Reproduce every line of the material below word for word, without changing anything.

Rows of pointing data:
==================================================

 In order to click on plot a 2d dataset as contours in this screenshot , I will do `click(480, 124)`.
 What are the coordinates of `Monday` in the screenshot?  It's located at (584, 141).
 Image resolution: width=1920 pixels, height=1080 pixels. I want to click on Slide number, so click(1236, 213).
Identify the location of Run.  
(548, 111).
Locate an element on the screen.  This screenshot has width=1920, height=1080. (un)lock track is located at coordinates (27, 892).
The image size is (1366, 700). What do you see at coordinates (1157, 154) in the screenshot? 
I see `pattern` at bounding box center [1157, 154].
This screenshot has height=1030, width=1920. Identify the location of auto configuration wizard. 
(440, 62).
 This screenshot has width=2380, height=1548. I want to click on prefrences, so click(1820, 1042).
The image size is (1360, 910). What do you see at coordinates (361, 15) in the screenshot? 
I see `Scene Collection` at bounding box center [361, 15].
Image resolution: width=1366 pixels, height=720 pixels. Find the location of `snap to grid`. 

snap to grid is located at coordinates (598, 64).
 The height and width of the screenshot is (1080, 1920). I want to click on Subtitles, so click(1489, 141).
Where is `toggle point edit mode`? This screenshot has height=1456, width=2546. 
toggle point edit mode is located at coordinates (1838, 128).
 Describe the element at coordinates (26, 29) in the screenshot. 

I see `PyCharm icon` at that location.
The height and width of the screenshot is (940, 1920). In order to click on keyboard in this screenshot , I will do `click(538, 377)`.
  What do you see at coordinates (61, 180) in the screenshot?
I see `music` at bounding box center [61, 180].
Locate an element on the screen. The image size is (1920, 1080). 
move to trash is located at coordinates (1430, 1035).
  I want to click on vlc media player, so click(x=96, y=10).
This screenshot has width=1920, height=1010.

==================================================

Solution to this problem:
 In order to click on plot a 2d dataset as contours in this screenshot , I will do `click(480, 124)`.
 What are the coordinates of `Monday` in the screenshot?  It's located at (584, 141).
 Image resolution: width=1920 pixels, height=1080 pixels. I want to click on Slide number, so click(1236, 213).
Identify the location of Run.  
(548, 111).
Locate an element on the screen.  This screenshot has width=1920, height=1080. (un)lock track is located at coordinates (27, 892).
The image size is (1366, 700). What do you see at coordinates (1157, 154) in the screenshot? 
I see `pattern` at bounding box center [1157, 154].
This screenshot has height=1030, width=1920. Identify the location of auto configuration wizard. 
(440, 62).
 This screenshot has width=2380, height=1548. I want to click on prefrences, so click(1820, 1042).
The image size is (1360, 910). What do you see at coordinates (361, 15) in the screenshot? 
I see `Scene Collection` at bounding box center [361, 15].
Image resolution: width=1366 pixels, height=720 pixels. Find the location of `snap to grid`. 

snap to grid is located at coordinates (598, 64).
 The height and width of the screenshot is (1080, 1920). I want to click on Subtitles, so click(1489, 141).
Where is `toggle point edit mode`? This screenshot has height=1456, width=2546. 
toggle point edit mode is located at coordinates (1838, 128).
 Describe the element at coordinates (26, 29) in the screenshot. 

I see `PyCharm icon` at that location.
The height and width of the screenshot is (940, 1920). In order to click on keyboard in this screenshot , I will do `click(538, 377)`.
  What do you see at coordinates (61, 180) in the screenshot?
I see `music` at bounding box center [61, 180].
Locate an element on the screen. The image size is (1920, 1080). 
move to trash is located at coordinates (1430, 1035).
  I want to click on vlc media player, so click(x=96, y=10).
This screenshot has width=1920, height=1010.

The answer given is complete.